Dec 16 10:48 AM US/Eastern
Beijing city authorities on Friday issued new rules requiring microbloggers to register their real names before posting online, as the Chinese government tightens its grip on the Internet.
The city government now requires users of weibos -- the Chinese version of Twitter -- to give their real names to website administrators, its official news portal said.
The new rules will apply to weibo operators based in Beijing, which include Sina -- owner of China's most popular microblogging service which has more than 200 million users.
"Websites with weibo operations must establish and improve a system of content censorship," according to the new rules.
"It is the weibo users' legal duty to use their true ID information to register."

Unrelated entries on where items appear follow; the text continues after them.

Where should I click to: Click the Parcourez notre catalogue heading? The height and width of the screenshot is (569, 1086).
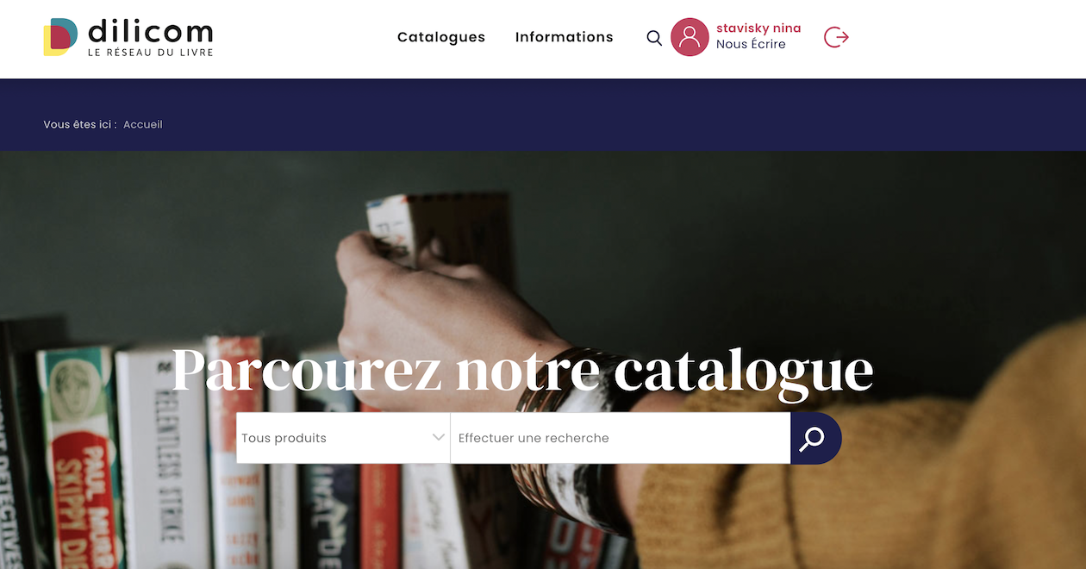click(523, 369)
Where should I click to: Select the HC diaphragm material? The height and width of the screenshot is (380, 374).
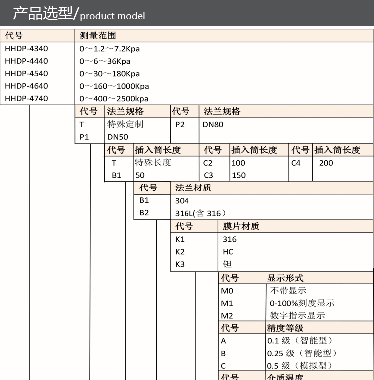(228, 252)
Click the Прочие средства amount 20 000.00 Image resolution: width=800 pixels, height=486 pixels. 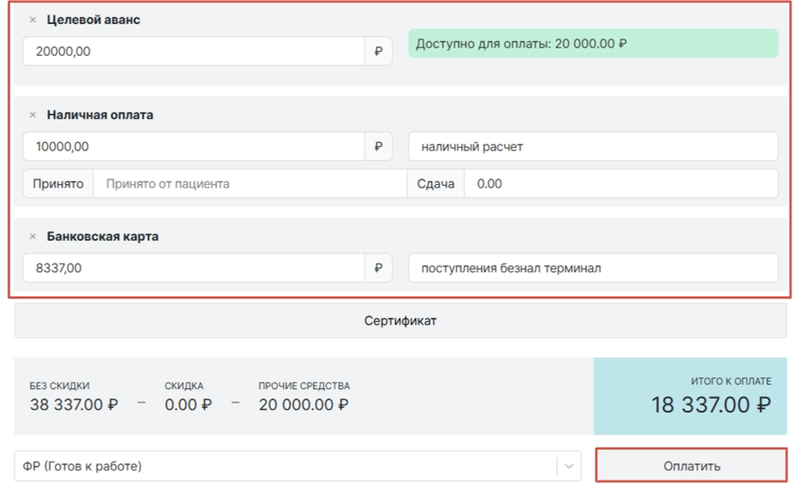[303, 405]
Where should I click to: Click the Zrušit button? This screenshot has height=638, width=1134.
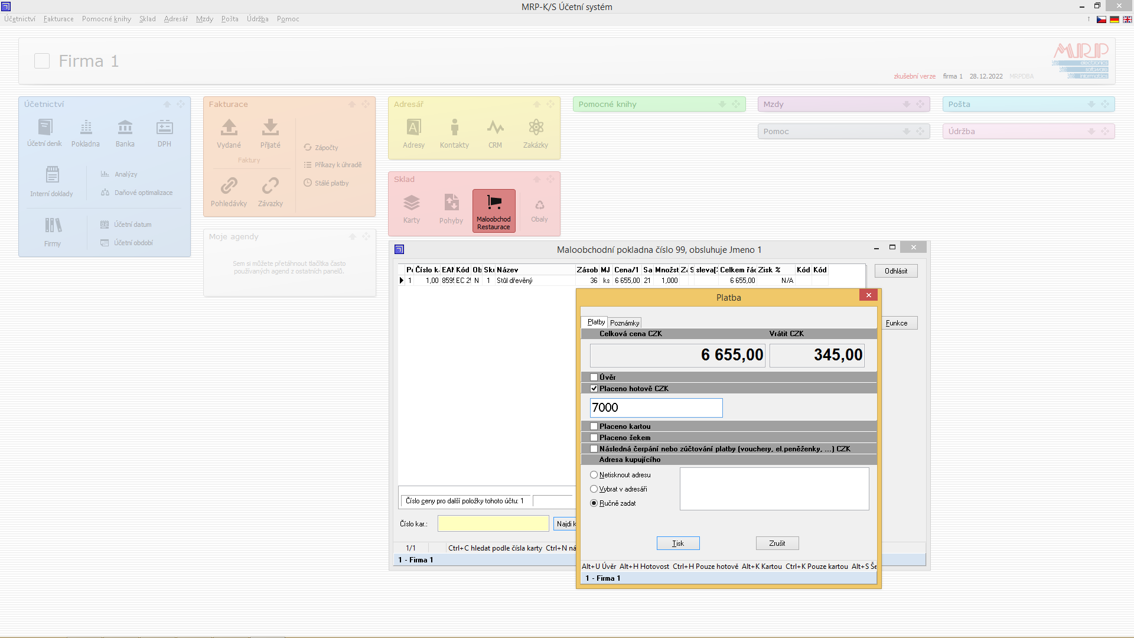point(777,543)
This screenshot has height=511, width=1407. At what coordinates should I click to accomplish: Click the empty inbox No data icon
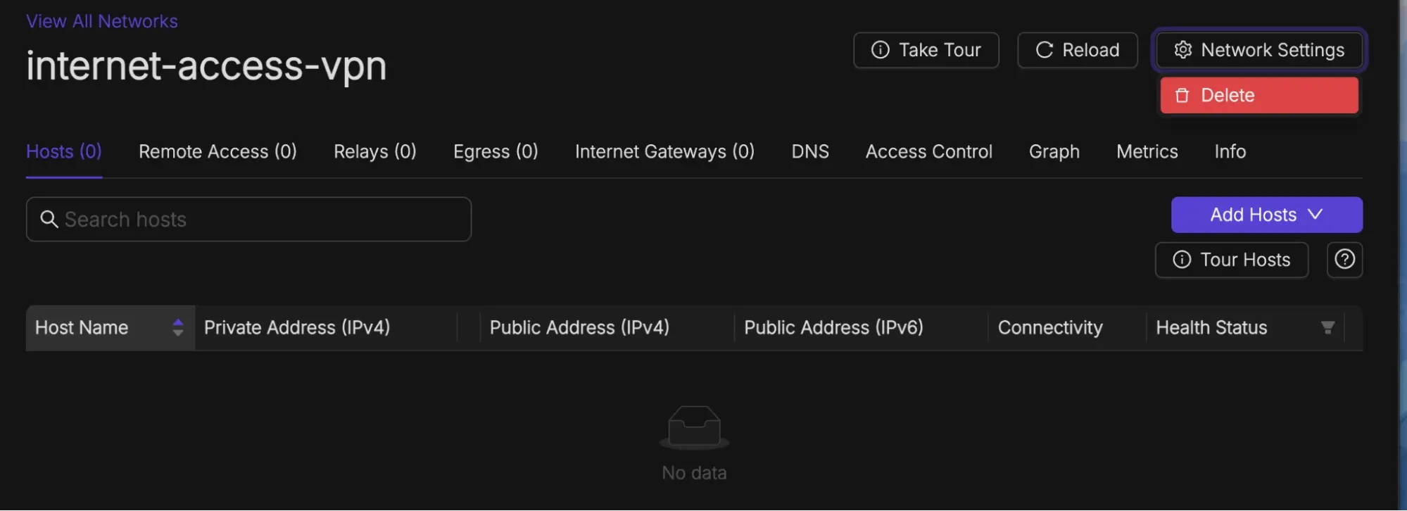pyautogui.click(x=694, y=427)
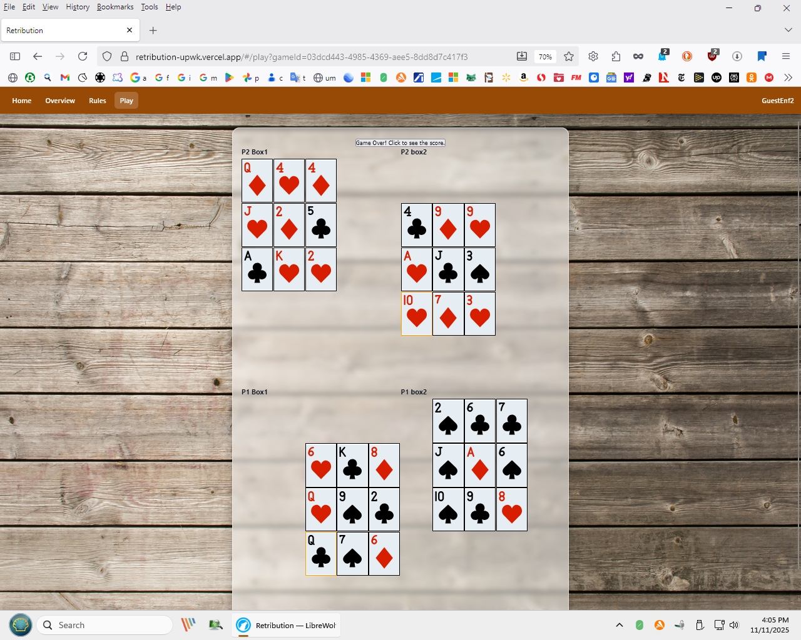Screen dimensions: 801x640
Task: Click Game Over button to see score
Action: (401, 143)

AFP calls to Sina, Netease and Sohu -- two other Beijing-based weibo operators -- went unanswered.
With more than half a billion Chinese now online, authorities in Beijing are concerned about the power of the Internet to influence public opinion in a country that maintains tight controls on its traditional media outlets.
Ordinary Chinese are increasingly using weibos to vent their anger and frustration over official corruption, scandals and disasters.
A weibo user is believed to have broken the news of a deadly high-speed rail crash in China in July that provoked widespread condemnation of the government -- much of it online.
This week, despite attempts to censor the web and a virtual blackout in China's state-run media, weibos have buzzed with news of a protest involving thousands of villagers in the southern province of Guangdong.
Residents in Wukan, which has been under police blockade, have posted information and photos online of their daily rallies to demand justice over land seizures and a local leader's death.
Leading Internet and technology firms have already been pressured to tighten their grip on the web as Chinese leaders try to keep a lid on social unrest in the lead up to a once-in-a-decade leadership transition that begins next year.
Last month the heads of 40 companies, including e-commerce giant Alibaba, search engine Baidu and Sina, vowed to stop the "spread of harmful information" on the web after attending a three-day government workshop.
The seminar was held after propaganda chief Li Changchun, fifth in the Communist Party hierarchy, met the heads of China's main search engine Baidu in September.
That same month, the head of Sina said the web giant had set up "rumour-curbing teams", apparently in response to government pressure.
The Internet has posed a huge challenge to government attempts to block content it deems politically sensitive through a censorship system known as the "Great Firewall".
The number of weibo users has more than trebled since the end of 2010, according to government data, and the speed with which they have taken off has made it impossible for censors to keep up.